Motion over reflection

Leadership

In business and in life, we prefer motion over reflection.
We fail, we fall, and our instinct is simple — move on. Don’t overthink it. Don’t lose momentum. Catch up with the world.

The common narrative sounds wise: there is no point dwelling on the past. We cannot change it. Focus on doing better next time.

Sometimes we even run a “review.” We analyse what went wrong, identify who was responsible, adjust roles, maybe replace a person, and return to the daily race. The assumption is that the lesson has been learned.

But often, nothing fundamental has changed.
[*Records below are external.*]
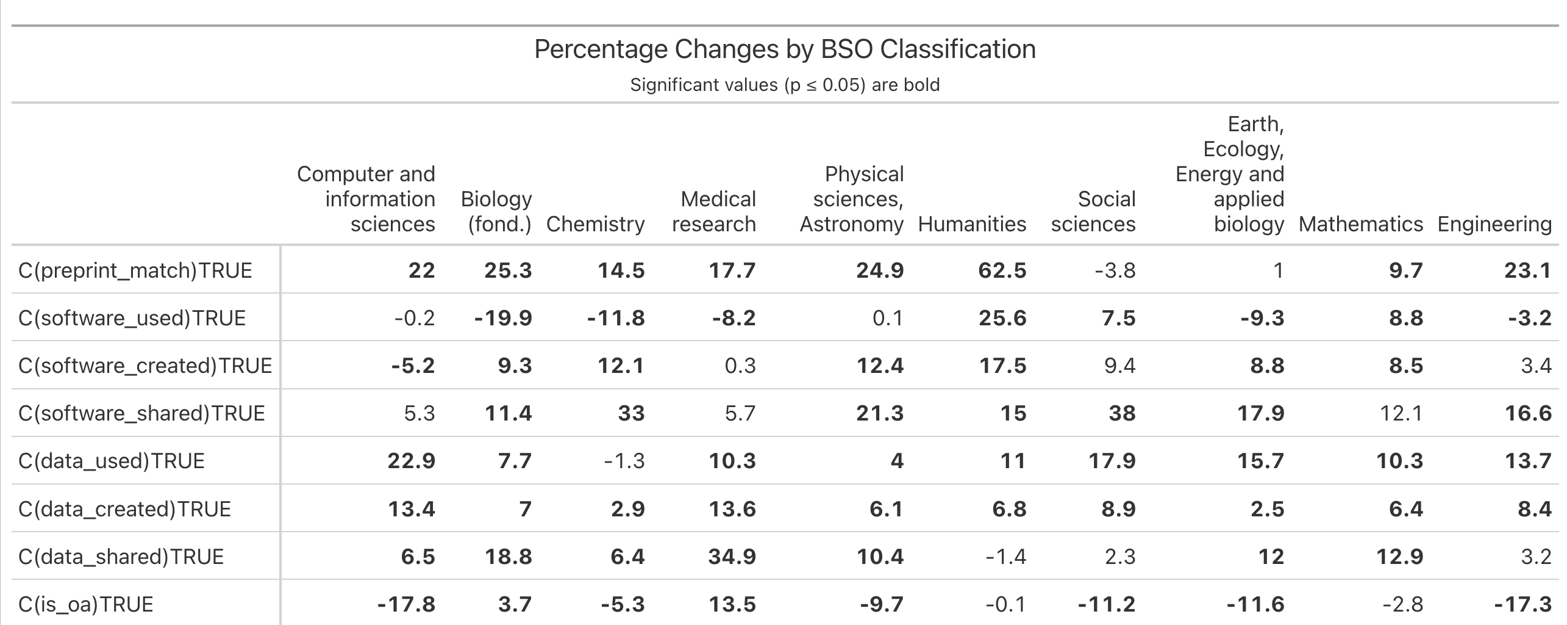Viewport: 1567px width, 625px height.
Task: Select the C(data_shared)TRUE row label
Action: click(x=121, y=557)
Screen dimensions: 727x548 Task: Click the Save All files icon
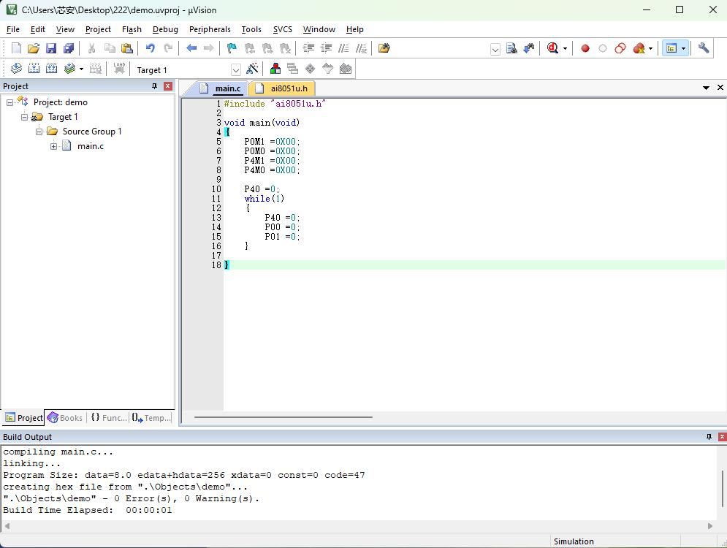tap(69, 47)
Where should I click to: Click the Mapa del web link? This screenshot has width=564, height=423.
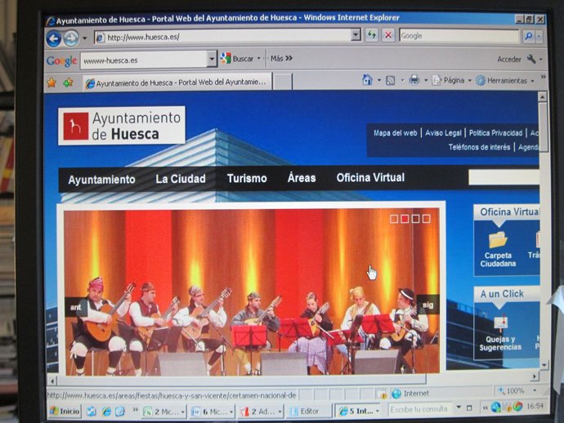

We replace individuals, yet preserve the same thinking patterns.
We restructure teams, yet keep the same incentives.
We update processes, yet reward the same behaviours.

Business issues are rarely caused by a single person. They are caused by behaviours. And persistent problems are almost never individual failures. They are expressions of culture — of shared habits, group assumptions and unspoken rules.

If an ERP implementation keeps struggling, it is not just capability. It is governance habits.
If decisions are delayed, it is not just workload. It is accountability norms.
If strategy drifts, it is not just complexity. It is behavioural discipline.

Individuals operate inside systems. Systems are shaped by culture. Culture quietly determines outcomes long before results appear on reports.

So the next time a significant issue emerges, resist the comfort of quick fixes. Look at the patterns. Look at what is being rewarded. Look at what conversations are avoided.

Unless thinking patterns change, the same conditions will recreate the same consequences.

And we will call it bad luck again.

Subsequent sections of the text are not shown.